Work item: Of the lines listed below, return exactly those that run from the line containing "Opret profil (1070, 15)" through the line containing "ハイブランド 値上げ 2026 (304, 1503)", both included.

┌─ Available data

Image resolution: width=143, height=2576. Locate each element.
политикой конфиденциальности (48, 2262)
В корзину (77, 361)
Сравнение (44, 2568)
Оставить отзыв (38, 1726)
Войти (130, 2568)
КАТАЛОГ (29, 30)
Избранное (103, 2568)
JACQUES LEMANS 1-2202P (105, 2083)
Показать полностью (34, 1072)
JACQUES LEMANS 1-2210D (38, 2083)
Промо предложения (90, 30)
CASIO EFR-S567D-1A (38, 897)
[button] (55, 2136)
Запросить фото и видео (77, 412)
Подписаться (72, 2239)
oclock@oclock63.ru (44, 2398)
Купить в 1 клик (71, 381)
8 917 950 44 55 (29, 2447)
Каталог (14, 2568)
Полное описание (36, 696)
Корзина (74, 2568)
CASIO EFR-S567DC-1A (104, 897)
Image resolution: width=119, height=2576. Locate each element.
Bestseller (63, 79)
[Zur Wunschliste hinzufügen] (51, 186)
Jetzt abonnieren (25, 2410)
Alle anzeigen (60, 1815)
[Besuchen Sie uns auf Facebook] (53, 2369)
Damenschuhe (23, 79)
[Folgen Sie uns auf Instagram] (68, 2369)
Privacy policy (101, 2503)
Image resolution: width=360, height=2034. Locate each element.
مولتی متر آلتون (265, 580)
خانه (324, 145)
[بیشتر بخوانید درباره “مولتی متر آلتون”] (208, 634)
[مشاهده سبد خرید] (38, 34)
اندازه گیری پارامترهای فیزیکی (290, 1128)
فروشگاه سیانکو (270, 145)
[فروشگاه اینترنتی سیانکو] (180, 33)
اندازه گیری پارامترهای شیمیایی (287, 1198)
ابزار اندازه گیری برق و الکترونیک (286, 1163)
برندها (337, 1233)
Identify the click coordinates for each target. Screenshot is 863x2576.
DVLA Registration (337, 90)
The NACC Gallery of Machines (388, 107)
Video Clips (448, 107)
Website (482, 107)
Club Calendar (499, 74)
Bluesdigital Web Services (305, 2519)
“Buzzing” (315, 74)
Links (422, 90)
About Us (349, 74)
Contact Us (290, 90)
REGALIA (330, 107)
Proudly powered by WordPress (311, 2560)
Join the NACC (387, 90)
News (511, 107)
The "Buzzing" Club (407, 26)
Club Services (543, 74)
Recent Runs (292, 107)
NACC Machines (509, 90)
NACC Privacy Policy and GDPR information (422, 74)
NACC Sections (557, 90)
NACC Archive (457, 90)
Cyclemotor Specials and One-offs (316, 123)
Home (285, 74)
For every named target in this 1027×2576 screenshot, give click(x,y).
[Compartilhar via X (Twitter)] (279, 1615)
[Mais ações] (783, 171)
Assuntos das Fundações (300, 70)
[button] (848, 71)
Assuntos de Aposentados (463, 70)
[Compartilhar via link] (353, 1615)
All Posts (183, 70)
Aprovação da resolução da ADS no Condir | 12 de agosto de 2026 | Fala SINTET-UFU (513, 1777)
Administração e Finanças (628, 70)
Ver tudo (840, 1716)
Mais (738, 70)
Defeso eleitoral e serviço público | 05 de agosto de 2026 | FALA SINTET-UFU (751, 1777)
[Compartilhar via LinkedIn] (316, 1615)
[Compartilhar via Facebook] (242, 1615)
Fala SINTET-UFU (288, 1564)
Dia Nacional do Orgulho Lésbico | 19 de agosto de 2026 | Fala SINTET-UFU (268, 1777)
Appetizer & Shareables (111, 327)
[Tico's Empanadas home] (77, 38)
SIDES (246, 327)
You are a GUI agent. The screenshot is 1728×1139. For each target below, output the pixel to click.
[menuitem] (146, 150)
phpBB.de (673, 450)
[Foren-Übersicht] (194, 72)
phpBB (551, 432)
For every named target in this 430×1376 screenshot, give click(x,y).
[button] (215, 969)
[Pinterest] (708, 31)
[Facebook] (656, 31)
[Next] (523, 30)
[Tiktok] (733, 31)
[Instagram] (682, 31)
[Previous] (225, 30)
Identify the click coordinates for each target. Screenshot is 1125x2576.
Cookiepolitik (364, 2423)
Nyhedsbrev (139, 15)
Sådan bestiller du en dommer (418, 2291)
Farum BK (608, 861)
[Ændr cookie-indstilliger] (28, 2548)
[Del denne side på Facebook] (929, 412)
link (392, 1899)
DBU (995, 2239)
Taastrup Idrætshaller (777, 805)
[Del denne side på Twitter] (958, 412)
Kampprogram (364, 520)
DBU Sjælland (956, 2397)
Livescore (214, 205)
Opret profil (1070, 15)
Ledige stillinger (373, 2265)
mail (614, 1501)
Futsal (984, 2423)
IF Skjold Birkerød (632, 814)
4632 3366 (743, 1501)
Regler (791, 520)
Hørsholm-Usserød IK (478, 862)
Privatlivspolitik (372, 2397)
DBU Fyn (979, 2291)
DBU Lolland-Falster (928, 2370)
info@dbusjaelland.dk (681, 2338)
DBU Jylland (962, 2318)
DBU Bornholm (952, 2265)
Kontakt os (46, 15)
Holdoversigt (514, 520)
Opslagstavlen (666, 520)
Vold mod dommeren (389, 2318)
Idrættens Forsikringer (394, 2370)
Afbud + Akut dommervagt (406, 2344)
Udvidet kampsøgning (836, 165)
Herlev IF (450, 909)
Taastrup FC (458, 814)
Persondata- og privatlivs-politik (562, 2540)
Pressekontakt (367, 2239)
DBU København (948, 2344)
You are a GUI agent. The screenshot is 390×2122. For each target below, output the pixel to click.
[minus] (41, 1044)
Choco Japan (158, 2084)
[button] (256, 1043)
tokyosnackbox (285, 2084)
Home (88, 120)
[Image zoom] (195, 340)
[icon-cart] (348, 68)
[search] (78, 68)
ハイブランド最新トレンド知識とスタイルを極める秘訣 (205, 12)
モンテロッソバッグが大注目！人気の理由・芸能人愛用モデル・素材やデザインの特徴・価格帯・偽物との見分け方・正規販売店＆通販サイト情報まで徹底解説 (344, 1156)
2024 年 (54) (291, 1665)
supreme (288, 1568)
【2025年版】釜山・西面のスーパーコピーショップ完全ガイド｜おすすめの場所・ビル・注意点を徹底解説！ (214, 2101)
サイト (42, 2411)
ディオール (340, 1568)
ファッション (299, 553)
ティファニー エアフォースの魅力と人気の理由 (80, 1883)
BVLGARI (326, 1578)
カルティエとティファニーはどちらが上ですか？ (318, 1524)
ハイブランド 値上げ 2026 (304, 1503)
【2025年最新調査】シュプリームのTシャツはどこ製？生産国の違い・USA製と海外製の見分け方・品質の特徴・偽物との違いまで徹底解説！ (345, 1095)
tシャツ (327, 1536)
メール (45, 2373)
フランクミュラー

└─

Task solution:
Opret profil (1070, 15)
Ledige stillinger (373, 2265)
mail (614, 1501)
Futsal (984, 2423)
IF Skjold Birkerød (632, 814)
4632 3366 (743, 1501)
Regler (791, 520)
Hørsholm-Usserød IK (478, 862)
Privatlivspolitik (372, 2397)
DBU Fyn (979, 2291)
DBU Lolland-Falster (928, 2370)
info@dbusjaelland.dk (681, 2338)
DBU Jylland (962, 2318)
DBU Bornholm (952, 2265)
Kontakt os (46, 15)
Holdoversigt (514, 520)
Opslagstavlen (666, 520)
Vold mod dommeren (389, 2318)
Idrættens Forsikringer (394, 2370)
Afbud + Akut dommervagt (406, 2344)
Udvidet kampsøgning (836, 165)
Herlev IF (450, 909)
Taastrup FC (458, 814)
Persondata- og privatlivs-politik (562, 2540)
Pressekontakt (367, 2239)
DBU København (948, 2344)
You are a GUI agent. The screenshot is 390×2122. For each target below, output the pixel to click.
[minus] (41, 1044)
Choco Japan (158, 2084)
[button] (256, 1043)
tokyosnackbox (285, 2084)
Home (88, 120)
[Image zoom] (195, 340)
[icon-cart] (348, 68)
[search] (78, 68)
ハイブランド最新トレンド知識とスタイルを極める秘訣 (205, 12)
モンテロッソバッグが大注目！人気の理由・芸能人愛用モデル・素材やデザインの特徴・価格帯・偽物との見分け方・正規販売店＆通販サイト情報まで徹底解説 (344, 1156)
2024 年 (54) (291, 1665)
supreme (288, 1568)
【2025年版】釜山・西面のスーパーコピーショップ完全ガイド｜おすすめの場所・ビル・注意点を徹底解説！ (214, 2101)
サイト (42, 2411)
ディオール (340, 1568)
ファッション (299, 553)
ティファニー エアフォースの魅力と人気の理由 (80, 1883)
BVLGARI (326, 1578)
カルティエとティファニーはどちらが上ですか？ (318, 1524)
ハイブランド 値上げ 2026 (304, 1503)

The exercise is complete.